瑠璃森しき花@コミカライズ単行本発売中✿





――その時の僕はまだ、恋を知らない。





 ほんの半世紀ほど前まではここに存在しなかったとは思えないほど、この国に、この町に染み渡る西洋の文化。


 瓦屋根と木造建築と洋風のコンクリート建築が競演する町並み。


 洒落た車が行きかう往来で、人々は時代の波に乗り、和服と洋服を器用に使いこなす。右手に扇子を、左手に洋傘を。身体に着物を、足元にブーツを。


 この町には様々な文化があらゆる可能性として存在し、そこに独自の空気をかもし出していた。




 そんな時代を生きる、ある一人の青年がいた。


 彼はここしらばく、足しげく劇場に通っている。


 勤勉を良しとし、一人前の男の身体をした見てくれとは裏腹な、まだ年若い純朴さを内包した彼の目当ては、華やかな舞台でも見目麗しい役者たちでもない。


 彼は自身の「先生」である有名な人気小説家に、ある件についての聞き込みを任されていた。


 作家を志望する彼が師事するその先生は、推理小説などの分野で名作を連発する人気作家でありながら、時に警察の依頼を内密に受け、本業のかたわらで探偵業まがいのこともこなしている。


 過去に何度か、難事件を解決する大きな手助けとなったとして、今では警察上層部にも一目置かれ、強い発言権を持つ。


 しかしながら、先生はとにかく出不精。家にこもりがちな先生に代わり現場を駆け回ることになるのが、弟子であるこの男だった。


 見てくれなどにあまり気を遣わないことがうかがえる、彼の着古された着物と袴、足元の草履。襟元に白いスタンドカラーを覗かせ、かぶった帽子の下からは丸い眼鏡の銀縁が光る。

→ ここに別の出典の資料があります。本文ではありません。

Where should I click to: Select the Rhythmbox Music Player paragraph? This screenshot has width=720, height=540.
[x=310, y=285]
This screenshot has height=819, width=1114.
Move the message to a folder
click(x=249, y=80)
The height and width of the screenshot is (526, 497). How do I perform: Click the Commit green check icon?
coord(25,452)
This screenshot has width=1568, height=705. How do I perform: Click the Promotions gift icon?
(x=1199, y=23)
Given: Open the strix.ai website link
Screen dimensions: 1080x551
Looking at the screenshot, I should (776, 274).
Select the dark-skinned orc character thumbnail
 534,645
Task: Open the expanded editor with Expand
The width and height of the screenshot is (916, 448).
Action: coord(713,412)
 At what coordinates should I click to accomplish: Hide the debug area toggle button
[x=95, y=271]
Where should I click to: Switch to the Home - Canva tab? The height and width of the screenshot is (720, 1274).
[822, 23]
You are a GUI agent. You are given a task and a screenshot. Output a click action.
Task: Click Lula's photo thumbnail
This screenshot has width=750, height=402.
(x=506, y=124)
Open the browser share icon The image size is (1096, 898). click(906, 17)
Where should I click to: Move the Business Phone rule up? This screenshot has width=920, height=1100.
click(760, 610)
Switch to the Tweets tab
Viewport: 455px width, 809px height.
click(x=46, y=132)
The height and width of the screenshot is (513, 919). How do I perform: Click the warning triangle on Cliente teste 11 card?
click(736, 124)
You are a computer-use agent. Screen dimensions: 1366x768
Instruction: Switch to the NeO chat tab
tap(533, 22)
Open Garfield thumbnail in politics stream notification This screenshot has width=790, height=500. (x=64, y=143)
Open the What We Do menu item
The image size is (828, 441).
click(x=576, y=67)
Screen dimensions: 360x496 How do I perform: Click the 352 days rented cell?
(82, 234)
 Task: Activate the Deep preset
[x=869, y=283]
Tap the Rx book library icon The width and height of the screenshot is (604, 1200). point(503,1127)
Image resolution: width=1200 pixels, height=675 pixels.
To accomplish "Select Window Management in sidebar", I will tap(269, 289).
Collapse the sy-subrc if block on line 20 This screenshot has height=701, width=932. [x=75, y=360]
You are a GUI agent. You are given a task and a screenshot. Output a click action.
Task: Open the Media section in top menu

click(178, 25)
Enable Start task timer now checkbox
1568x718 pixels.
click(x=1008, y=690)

 片仮名表記の看板が賑やかに踊り、ハイカラな配色の店たちが軒を連ねる通りを抜け、冬を裸で耐え抜いた木々たちが立ち並ぶ並木道を進む。


 彼が通う劇場は、西洋と東洋の文化が入り乱れ、流行の最先端を行くこの町の中でも老舗の有名劇場。ここから何人もの有名な役者たちが生まれ、活躍し、名を残していった。


 行き着いたその先。


 西洋を丸ごとそこに持ってこようとしたかのような、洒落た意匠のコンクリート建築。外壁を赤茶色のレンガに埋めさせている。建物内の柱は木造建築ではなしえない重厚な作りで、壁には精巧な模様が彫られている。天井は見上げるほど高く、床には分厚い赤じゅうたんが敷き詰められていた。


 公演を見にきた観客らで、劇場周りやエントランス、ロビーなどはとてもにぎやかだ。皆が皆よそいきの格好をして、これからの観劇に期待をしている空気感が満ち溢れていた。


 人ごみを縫い、関係者通路へ。


 誰でもいいので話を聞かせてもらおうとウロウロしていたが、彼の劇場関係者への聞き込みは難航していた。


 生来の口数の少なさに加え、端的にしかものを言わない上、表情の変化にも乏しい。要するに、人との交流が極めて下手だった。


 話しかけても、いきなり核心の質問をぶつけてくる無愛想な男になど、会話の時間を割いてくれる人などいるはずもなく。おまけに忙しさもあって、軽くあしらわれてしまうことがほとんどだった。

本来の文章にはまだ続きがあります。